Task requirements: When writing out the entries below, keep only the lines from the line with "This screenshot has height=684, width=729." to the line with "Open the YouTube", both included, exactly as they are, and leave the pictures aside.

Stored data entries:
━━━━

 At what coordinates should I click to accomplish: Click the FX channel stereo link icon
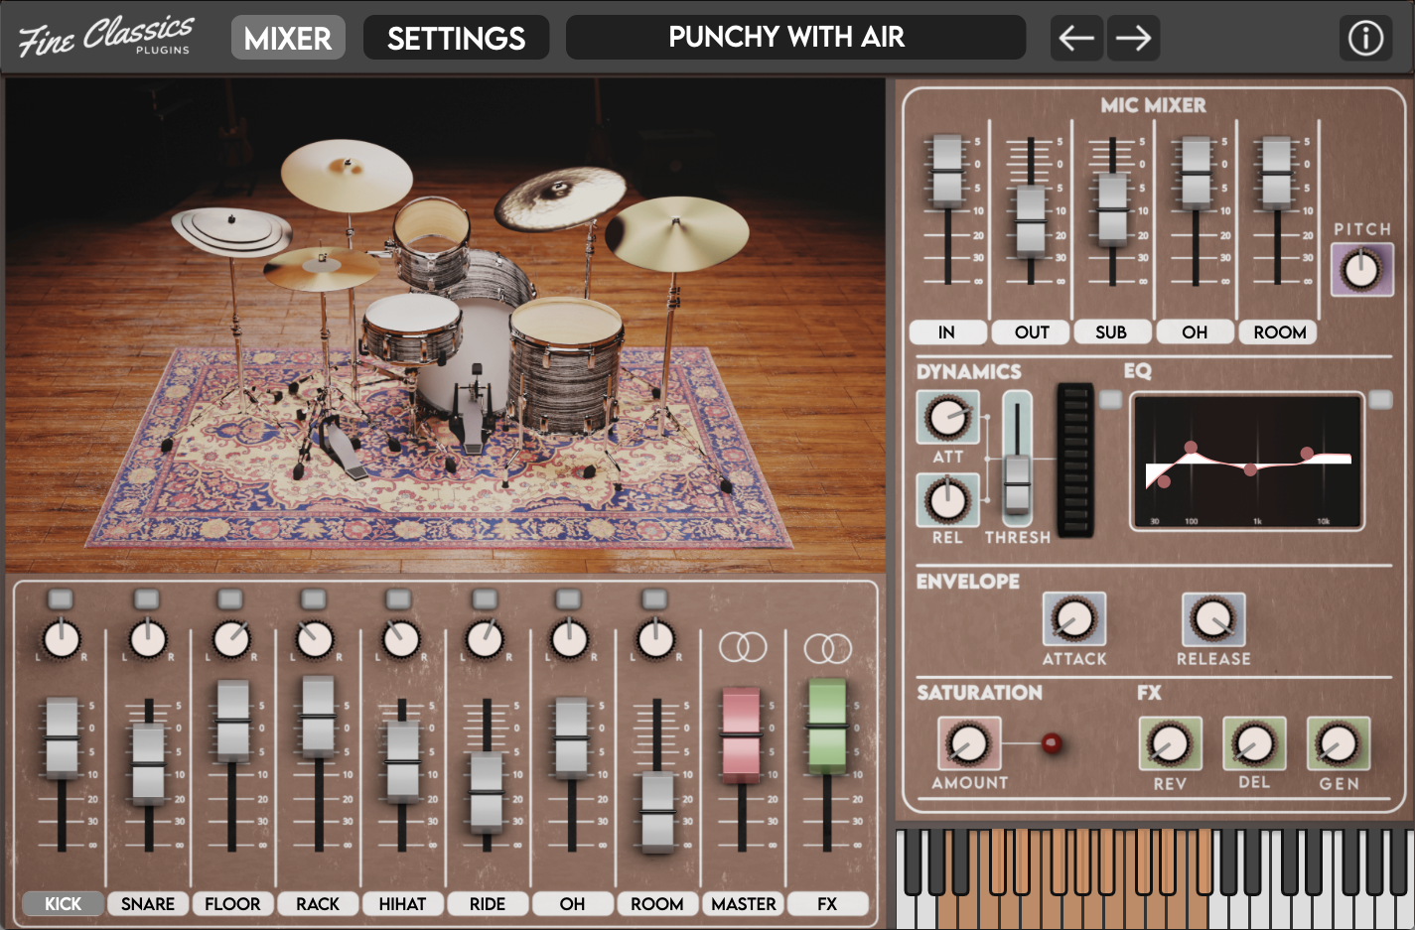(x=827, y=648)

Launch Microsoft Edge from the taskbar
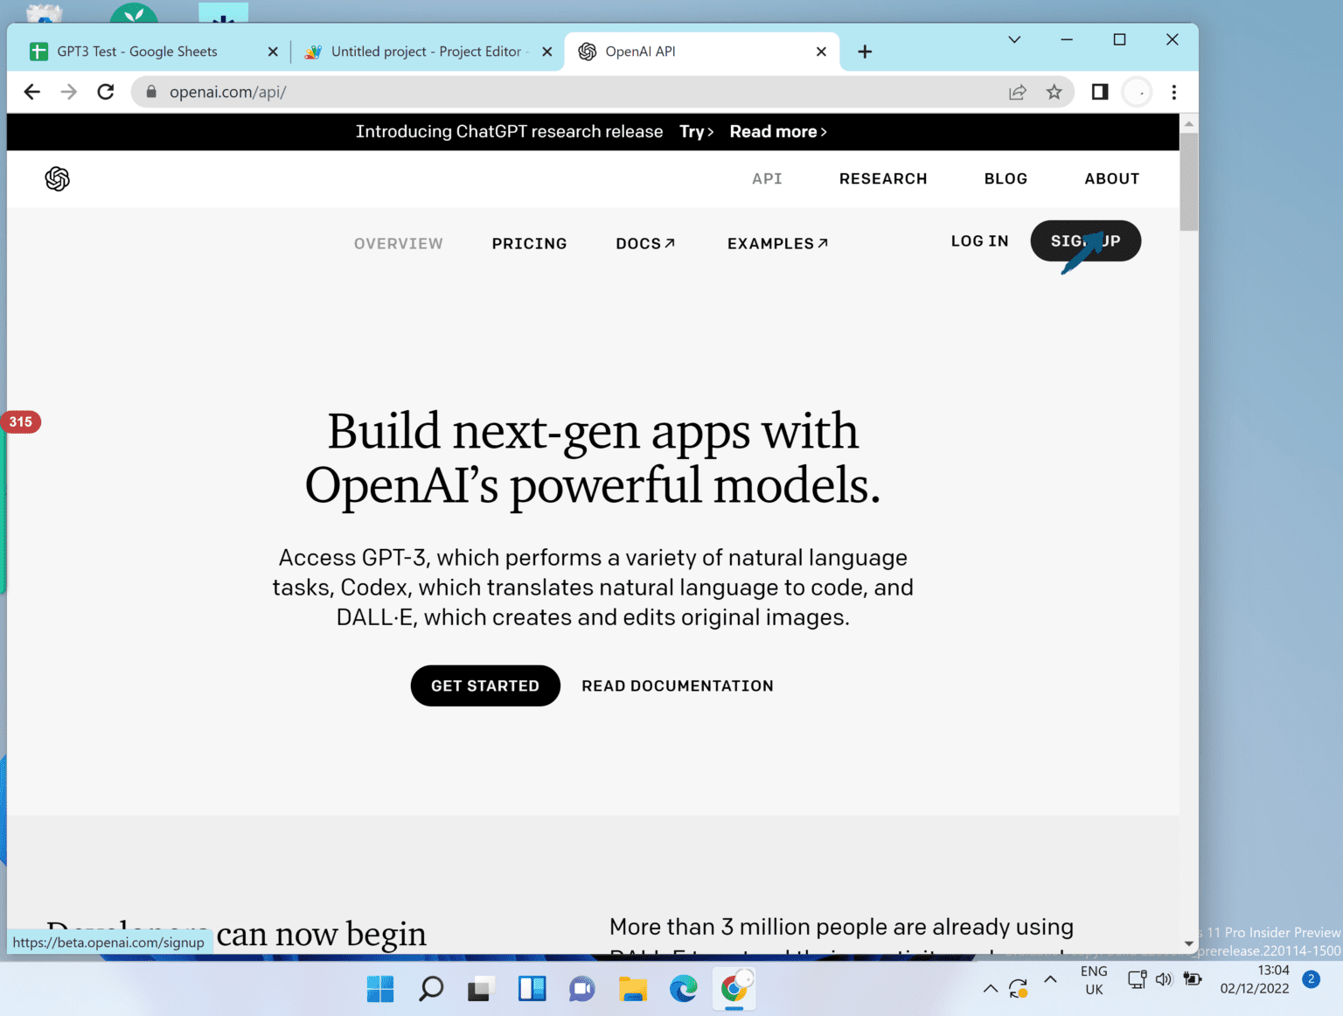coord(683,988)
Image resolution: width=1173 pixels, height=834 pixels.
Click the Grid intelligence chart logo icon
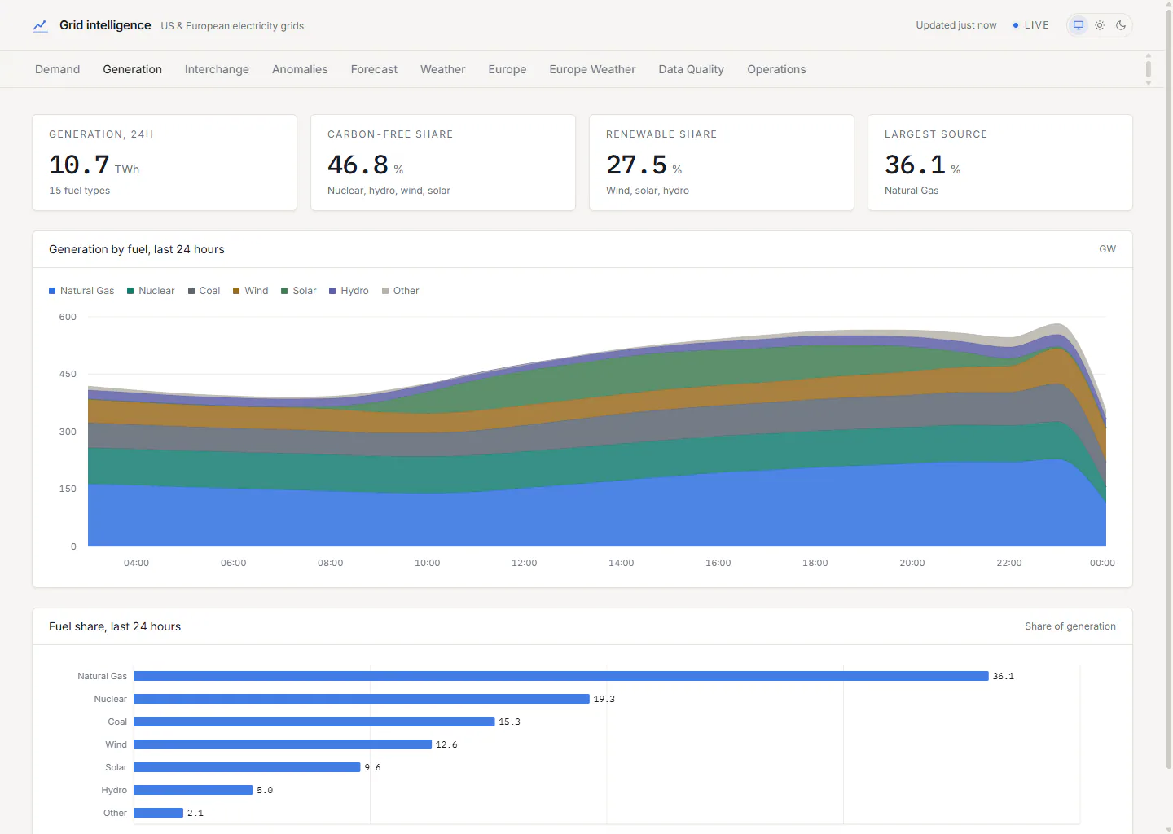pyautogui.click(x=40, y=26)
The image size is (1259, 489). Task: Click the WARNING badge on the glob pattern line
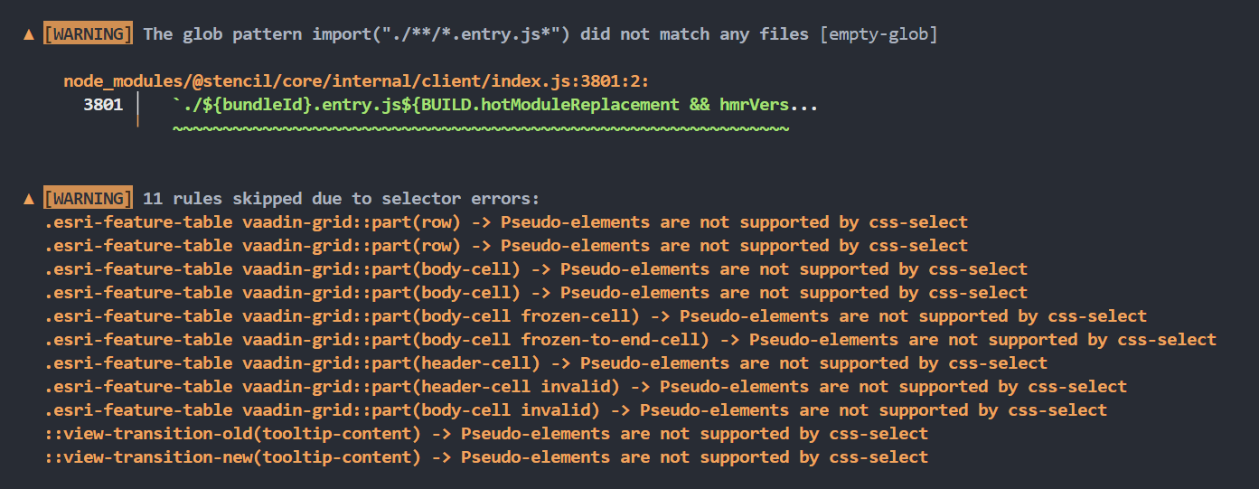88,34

━━━━

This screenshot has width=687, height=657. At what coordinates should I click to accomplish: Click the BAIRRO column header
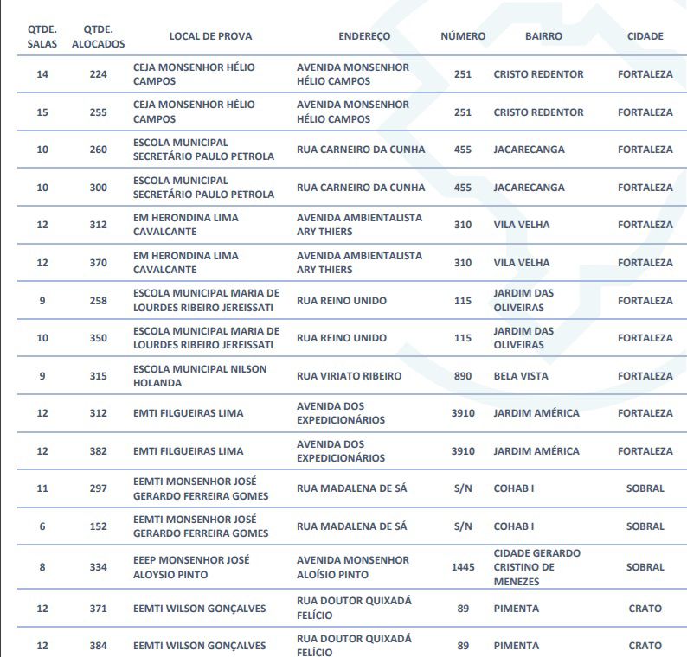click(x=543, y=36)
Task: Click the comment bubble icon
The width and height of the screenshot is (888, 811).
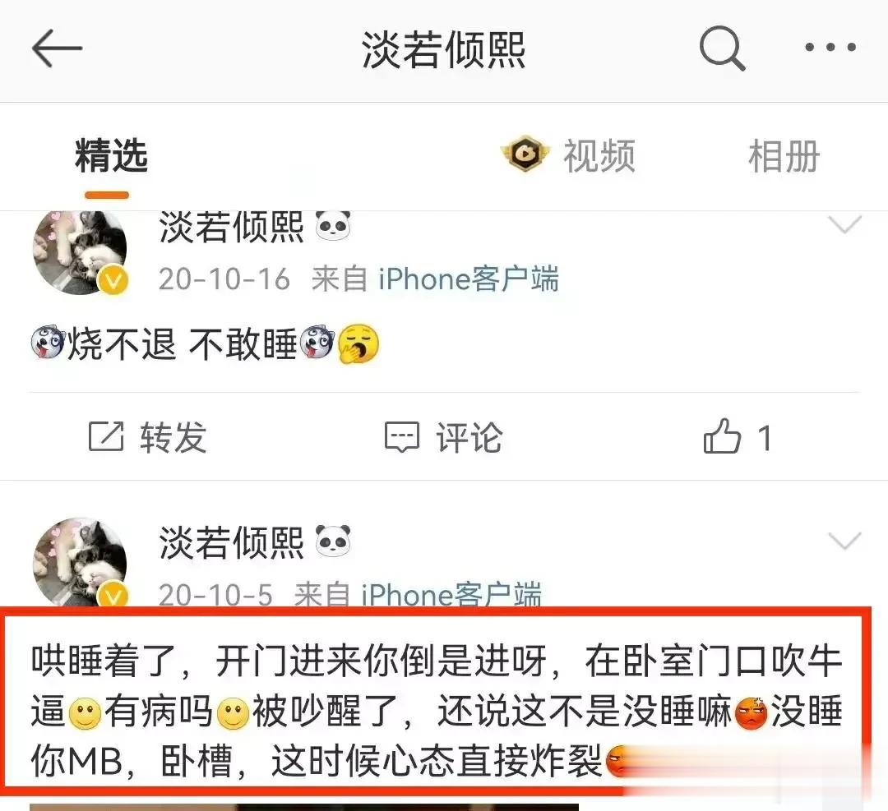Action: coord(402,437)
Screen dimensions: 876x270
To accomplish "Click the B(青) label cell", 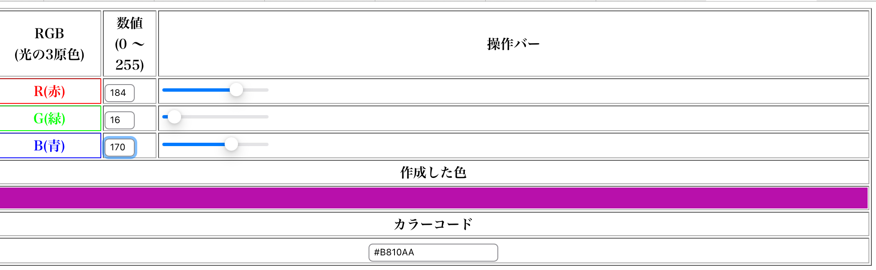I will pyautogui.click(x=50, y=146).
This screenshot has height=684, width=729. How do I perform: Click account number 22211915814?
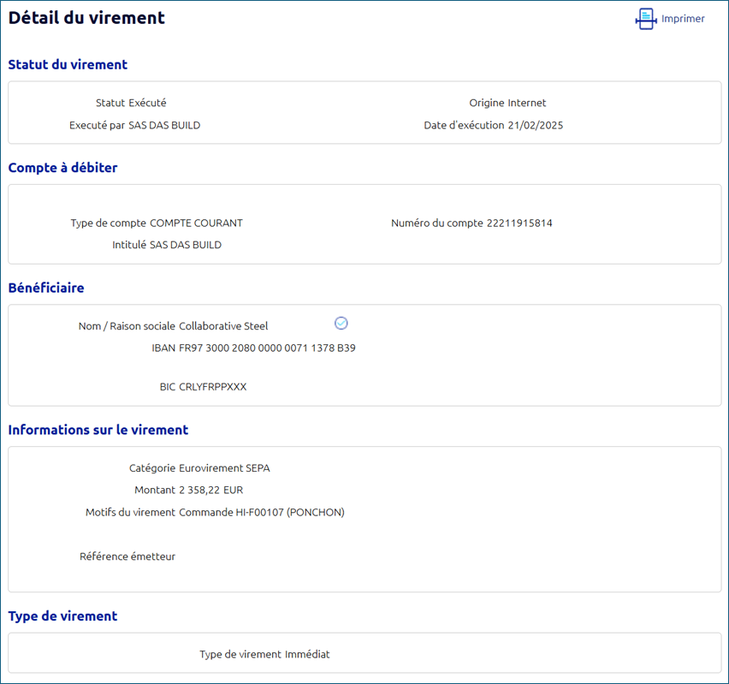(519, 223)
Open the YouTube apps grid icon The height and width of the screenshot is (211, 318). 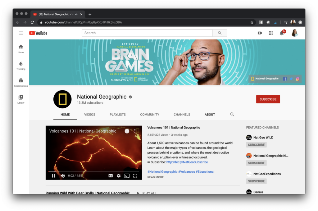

━━━━

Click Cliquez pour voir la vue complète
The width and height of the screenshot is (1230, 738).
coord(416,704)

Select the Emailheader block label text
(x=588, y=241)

━━━━

Reply to the exercise:
This screenshot has height=684, width=729. How do I perform: Click account number 22211915814?
(519, 223)
Open the YouTube apps grid icon The height and width of the screenshot is (211, 318). 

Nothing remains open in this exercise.